No entanto, enquanto o dirigível (pois o visitante misterioso foi facilmente reconhecido como um dirigível) girava, alguns pequenos objetos foram vistos caindo dele e, ao serem recolhidos, descobriu-se que eram uma fatia de salsicha de alho, um pepino em conserva e um pouco de chucrute. Relatamos a história do Sr. Bynks exatamente como ele nos transmitiu, sem qualquer embelezamento ou verbosidade.
O próprio Sr. Bynks recusou-se a tirar quaisquer conclusões do que ele e seus amigos viram, ou a fazer de qualquer forma conjecturas a respeito disso. Ele é um cavalheiro de aparência e modos muito calmos e, além de estar preparado para mostrar a qualquer visitante em seu endereço as coisas que pareciam ter caído do dirigível, ele afirma categoricamente que não pode dizer mais nada sobre todo o ocorrido além do que é relatado aqui. Ao mesmo tempo, ele deseja ressaltar que quem estiver desejoso de ver o que pode ser chamado de as cinzas* do dirigível é melhor ser rápido, porque elas não vão se conservar por muito tempo."

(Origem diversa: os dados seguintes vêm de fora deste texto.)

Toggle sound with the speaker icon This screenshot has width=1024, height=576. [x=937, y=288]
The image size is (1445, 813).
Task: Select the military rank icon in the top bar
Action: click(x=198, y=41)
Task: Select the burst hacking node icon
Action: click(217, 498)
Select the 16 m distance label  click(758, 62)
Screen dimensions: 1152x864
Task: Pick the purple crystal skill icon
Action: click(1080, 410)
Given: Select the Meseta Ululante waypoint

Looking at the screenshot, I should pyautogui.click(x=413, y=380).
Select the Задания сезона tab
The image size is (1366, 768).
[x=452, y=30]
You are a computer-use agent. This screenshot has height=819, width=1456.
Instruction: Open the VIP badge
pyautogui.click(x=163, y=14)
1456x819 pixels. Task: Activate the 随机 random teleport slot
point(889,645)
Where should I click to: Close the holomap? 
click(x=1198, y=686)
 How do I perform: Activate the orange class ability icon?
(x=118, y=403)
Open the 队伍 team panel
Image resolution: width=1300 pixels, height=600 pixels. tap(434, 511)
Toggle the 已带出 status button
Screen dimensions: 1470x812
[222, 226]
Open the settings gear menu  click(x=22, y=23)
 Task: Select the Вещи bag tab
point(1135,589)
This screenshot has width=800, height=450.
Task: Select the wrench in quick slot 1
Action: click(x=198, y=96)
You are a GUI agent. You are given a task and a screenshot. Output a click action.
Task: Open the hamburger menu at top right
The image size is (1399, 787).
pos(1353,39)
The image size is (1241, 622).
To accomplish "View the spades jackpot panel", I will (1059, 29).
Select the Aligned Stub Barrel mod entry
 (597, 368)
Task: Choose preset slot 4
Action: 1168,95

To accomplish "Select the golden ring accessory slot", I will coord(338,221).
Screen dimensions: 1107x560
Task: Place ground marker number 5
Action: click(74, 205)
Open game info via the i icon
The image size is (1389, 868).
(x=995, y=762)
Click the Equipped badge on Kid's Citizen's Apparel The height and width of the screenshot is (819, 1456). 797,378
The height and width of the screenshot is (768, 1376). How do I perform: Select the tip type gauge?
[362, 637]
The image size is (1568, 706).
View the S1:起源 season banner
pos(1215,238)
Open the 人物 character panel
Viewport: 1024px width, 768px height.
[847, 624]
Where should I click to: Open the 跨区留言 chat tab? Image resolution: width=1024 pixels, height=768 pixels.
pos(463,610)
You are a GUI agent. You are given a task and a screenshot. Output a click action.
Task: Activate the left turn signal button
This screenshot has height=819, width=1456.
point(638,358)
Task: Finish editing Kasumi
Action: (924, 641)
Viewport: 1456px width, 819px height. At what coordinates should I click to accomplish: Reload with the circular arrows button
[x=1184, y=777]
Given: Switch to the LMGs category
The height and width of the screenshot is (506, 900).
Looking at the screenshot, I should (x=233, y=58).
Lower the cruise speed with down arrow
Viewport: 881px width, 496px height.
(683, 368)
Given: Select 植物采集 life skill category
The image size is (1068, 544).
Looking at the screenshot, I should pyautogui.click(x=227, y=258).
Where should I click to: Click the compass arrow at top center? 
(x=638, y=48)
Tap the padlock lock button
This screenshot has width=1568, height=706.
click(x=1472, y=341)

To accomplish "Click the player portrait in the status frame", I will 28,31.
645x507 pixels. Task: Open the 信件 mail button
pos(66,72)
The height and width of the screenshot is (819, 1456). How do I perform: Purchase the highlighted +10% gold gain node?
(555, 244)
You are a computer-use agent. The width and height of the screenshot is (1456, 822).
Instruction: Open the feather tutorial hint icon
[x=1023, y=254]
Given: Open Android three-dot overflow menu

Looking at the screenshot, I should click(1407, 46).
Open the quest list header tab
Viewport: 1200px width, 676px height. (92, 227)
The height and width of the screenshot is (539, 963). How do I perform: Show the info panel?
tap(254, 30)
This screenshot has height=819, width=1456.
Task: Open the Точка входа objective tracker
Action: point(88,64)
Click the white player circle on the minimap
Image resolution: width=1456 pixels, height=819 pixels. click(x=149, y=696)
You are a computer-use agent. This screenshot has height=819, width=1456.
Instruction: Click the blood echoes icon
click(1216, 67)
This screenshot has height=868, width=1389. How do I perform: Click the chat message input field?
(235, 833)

Nota de tradução: * No segundo parágrafo, a expressão "dissolute island" (ilha dissoluta/devassa) é provavelmente um trocadilho ou erro intencional do personagem citado (Daniel O'Rourke) para "desolate island" (ilha desolada).
Nota de tradução: * No último período, o texto usa o termo "airship ashes" (cinzas do dirigível), o que parece ser uma ironia humorística do jornal da época ou do próprio entrevistado para se referir aos restos de comida que caíram (a salsicha, o pepino e o chucrute), já que ele avisa que "não vão se conservar por muito tempo" (vão estragar).